One of the most difficult parts of playing a larger role is pass protection. With teams likely to dial up pressure, as the Broncos did on Sunday, the coaches have to be certain that a young running back will be able to identify which rushers he is supposed to block.

“He was on top of pass protection,” Phillips said of Chandler’s blocking. “We are always going to continue to work fundamentals and technique on those things but he was on top of everything he needed to do.”

Chandler did allow a pressure that resulted in Josh Dobbs’ arm getting hit and the pass being intercepted but the assignment part was more important to the evaluation of his ability to handle the job going forward.

A significant part of Chandler’s development has happened on special teams.

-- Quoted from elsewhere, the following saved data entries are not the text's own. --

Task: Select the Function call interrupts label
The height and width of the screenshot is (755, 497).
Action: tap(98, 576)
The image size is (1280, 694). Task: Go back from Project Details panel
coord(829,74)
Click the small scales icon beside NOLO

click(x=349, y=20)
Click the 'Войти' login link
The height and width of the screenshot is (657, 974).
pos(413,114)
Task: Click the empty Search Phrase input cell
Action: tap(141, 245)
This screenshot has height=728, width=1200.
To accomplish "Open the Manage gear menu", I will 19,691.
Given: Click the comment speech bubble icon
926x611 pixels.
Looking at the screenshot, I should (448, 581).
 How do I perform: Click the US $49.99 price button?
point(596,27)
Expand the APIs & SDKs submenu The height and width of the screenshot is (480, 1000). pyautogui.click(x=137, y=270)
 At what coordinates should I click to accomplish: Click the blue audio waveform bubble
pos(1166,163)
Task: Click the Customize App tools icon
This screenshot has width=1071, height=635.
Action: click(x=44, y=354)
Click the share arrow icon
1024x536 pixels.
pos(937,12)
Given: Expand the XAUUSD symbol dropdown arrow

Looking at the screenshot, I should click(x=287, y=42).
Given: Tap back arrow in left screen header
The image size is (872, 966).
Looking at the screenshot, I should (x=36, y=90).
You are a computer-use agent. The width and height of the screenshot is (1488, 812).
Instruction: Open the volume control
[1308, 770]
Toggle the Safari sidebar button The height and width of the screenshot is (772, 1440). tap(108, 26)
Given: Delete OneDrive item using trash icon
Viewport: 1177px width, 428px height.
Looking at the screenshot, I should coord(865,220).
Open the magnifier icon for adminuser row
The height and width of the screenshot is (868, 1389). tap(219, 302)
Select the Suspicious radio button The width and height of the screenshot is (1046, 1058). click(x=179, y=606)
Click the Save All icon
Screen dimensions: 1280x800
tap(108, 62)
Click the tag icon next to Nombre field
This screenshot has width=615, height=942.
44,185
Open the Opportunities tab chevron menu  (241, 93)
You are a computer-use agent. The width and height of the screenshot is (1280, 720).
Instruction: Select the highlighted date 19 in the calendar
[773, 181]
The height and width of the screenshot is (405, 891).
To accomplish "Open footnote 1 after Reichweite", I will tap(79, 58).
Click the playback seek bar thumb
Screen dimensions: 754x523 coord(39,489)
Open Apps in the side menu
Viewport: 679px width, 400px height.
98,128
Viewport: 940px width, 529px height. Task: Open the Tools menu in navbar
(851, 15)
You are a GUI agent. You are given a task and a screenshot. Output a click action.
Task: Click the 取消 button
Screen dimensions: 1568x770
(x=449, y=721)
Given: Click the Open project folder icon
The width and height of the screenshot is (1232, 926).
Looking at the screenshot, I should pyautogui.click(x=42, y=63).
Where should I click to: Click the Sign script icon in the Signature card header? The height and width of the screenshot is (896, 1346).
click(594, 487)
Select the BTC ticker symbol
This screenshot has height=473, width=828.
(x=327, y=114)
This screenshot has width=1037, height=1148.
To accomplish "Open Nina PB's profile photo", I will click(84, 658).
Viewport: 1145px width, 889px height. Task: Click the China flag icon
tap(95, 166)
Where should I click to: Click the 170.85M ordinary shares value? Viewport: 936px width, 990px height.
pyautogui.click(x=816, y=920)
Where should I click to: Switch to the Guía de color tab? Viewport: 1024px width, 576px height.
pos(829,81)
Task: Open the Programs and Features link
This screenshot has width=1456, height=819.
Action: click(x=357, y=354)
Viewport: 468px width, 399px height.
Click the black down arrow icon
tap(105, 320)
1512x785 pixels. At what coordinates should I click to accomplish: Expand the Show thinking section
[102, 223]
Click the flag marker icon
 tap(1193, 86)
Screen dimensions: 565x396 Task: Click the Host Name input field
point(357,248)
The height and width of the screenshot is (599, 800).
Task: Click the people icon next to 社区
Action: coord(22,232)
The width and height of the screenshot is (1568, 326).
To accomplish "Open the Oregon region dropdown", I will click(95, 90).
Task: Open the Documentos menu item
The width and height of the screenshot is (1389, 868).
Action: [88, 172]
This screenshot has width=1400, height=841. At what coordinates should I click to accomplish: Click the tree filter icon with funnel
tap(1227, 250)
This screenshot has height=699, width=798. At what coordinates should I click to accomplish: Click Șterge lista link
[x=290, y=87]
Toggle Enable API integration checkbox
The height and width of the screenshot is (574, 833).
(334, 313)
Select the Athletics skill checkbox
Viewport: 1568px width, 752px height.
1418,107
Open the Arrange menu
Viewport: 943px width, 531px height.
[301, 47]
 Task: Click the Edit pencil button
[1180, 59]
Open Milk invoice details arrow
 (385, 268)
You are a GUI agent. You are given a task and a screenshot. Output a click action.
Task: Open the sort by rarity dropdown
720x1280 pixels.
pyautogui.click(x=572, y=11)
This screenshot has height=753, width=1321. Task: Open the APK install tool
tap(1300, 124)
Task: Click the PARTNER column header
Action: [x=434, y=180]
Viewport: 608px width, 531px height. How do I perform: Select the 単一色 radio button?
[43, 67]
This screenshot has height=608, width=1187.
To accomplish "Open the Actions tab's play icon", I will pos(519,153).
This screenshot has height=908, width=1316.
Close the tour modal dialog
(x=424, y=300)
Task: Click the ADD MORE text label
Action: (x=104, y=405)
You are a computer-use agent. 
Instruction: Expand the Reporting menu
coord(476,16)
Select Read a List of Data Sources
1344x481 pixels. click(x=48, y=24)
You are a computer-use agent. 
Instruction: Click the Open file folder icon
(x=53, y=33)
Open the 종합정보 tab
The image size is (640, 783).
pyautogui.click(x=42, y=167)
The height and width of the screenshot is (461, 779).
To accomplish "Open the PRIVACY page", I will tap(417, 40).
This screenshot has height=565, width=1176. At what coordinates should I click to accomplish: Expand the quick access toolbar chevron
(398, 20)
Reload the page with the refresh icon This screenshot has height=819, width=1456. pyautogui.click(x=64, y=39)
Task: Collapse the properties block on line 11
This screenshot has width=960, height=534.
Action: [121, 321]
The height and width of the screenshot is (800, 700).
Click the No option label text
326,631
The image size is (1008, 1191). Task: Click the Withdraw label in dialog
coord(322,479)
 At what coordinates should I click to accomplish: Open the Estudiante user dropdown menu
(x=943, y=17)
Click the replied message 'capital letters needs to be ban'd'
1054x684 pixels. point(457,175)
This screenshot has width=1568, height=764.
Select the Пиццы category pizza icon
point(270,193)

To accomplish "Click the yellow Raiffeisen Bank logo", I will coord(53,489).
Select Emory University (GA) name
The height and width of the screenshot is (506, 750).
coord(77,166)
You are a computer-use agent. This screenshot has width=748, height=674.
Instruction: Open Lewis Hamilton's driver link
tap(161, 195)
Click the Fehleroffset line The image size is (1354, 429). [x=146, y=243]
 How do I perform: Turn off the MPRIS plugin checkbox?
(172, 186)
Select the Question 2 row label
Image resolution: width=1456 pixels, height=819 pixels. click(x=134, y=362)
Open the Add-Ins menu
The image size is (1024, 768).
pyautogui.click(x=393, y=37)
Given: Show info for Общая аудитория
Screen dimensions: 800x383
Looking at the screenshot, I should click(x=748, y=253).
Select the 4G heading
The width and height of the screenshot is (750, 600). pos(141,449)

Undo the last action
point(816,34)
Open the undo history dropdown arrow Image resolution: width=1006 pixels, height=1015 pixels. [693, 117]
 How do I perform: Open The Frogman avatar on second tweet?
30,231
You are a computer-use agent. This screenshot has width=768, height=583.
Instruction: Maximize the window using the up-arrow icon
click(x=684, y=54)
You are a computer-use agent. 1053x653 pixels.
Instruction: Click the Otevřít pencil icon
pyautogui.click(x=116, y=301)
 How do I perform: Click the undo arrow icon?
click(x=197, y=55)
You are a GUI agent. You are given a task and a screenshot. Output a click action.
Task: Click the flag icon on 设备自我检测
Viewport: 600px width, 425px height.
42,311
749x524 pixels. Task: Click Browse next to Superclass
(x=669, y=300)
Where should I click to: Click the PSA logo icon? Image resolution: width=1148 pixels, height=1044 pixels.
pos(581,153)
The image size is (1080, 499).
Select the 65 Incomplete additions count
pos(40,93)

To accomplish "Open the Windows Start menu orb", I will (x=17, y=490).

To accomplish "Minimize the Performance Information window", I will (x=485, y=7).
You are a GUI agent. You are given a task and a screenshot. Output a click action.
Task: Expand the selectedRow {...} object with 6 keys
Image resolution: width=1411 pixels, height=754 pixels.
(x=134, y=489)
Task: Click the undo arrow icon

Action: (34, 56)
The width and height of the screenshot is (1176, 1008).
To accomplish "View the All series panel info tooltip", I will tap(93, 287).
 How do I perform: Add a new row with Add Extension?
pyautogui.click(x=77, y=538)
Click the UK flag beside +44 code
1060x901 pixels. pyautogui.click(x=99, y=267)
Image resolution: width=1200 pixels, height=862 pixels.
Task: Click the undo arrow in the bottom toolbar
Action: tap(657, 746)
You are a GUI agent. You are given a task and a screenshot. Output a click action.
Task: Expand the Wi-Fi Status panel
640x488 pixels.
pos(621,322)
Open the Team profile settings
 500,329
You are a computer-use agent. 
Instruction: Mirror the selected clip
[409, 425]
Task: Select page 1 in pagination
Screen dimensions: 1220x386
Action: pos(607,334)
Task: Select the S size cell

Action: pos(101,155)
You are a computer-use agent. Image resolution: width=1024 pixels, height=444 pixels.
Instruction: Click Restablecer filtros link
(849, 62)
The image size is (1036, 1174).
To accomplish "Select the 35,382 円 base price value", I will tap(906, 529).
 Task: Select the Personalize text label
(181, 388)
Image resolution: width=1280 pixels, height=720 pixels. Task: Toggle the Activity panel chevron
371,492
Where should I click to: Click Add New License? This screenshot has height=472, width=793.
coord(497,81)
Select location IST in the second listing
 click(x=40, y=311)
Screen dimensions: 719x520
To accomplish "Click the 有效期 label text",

After playing a handful of snaps as a rookie in different roles, he has been in the game for 104 special teams plays this year and found a home in the backfield on punts. He has been involved in two successful fakes and played a key part in protecting punter Ryan Wright.

Special teams coordinator Matt Daniels said that Chandler advocated for the punt protector role.

“We started meeting heavily on it and I grew trust with him and how he went about it with his preparation,” Daniels said. “I felt great about it with him having the running back background and what it would do from a punt standpoint and opening up the fake opportunities of having a running back back there and a guy who understands protection and does a great job of communicating back there and being the quarterback of the punt team.”

Daniels and Chandler began meeting twice a week throughout the season.

“I’ve been impressed with how he prepares… constantly taking notes, constantly asking great questions and pushing the why behind the things we do. I love it as a coach,” Daniels said.

Now that Chandler appears ready to take the next step, how big will that step be? Against the Broncos, Mattison was still given the majority of reps, playing 48 snaps to Chandler’s 24. While Mattison had one of his best games outside of a key fumble that sparked the Broncos’ turnaround, the Vikings rank 26th in Expected Points Added and have lacked a spark in the backfield all season.

The numbers suggest that they have left a lot of yards on the field with their running game. PFF grades the Vikings sixth in run blocking and Mattison ranks 30th of 31 running backs in PFF grade (min. 100 carries) and has the seventh lowest Rushing Yards Over Expectation per carry in the NFL.

Will the Vikings lean into Chandler as they face one of the NFL’s best run defenses this week?

“He is an exciting player with the ball in his hands,” head coach Kevin O’Connell said. “We try to find different ways to get it in his hands throughout the game. He does play a critical role right now on our offense to be a featured player, we are continuing to add to his workload every single week because he has earned those opportunities. I feel great about where Ty is at just in year two of his career the progression from when we brought him in as a rookie las year to now.”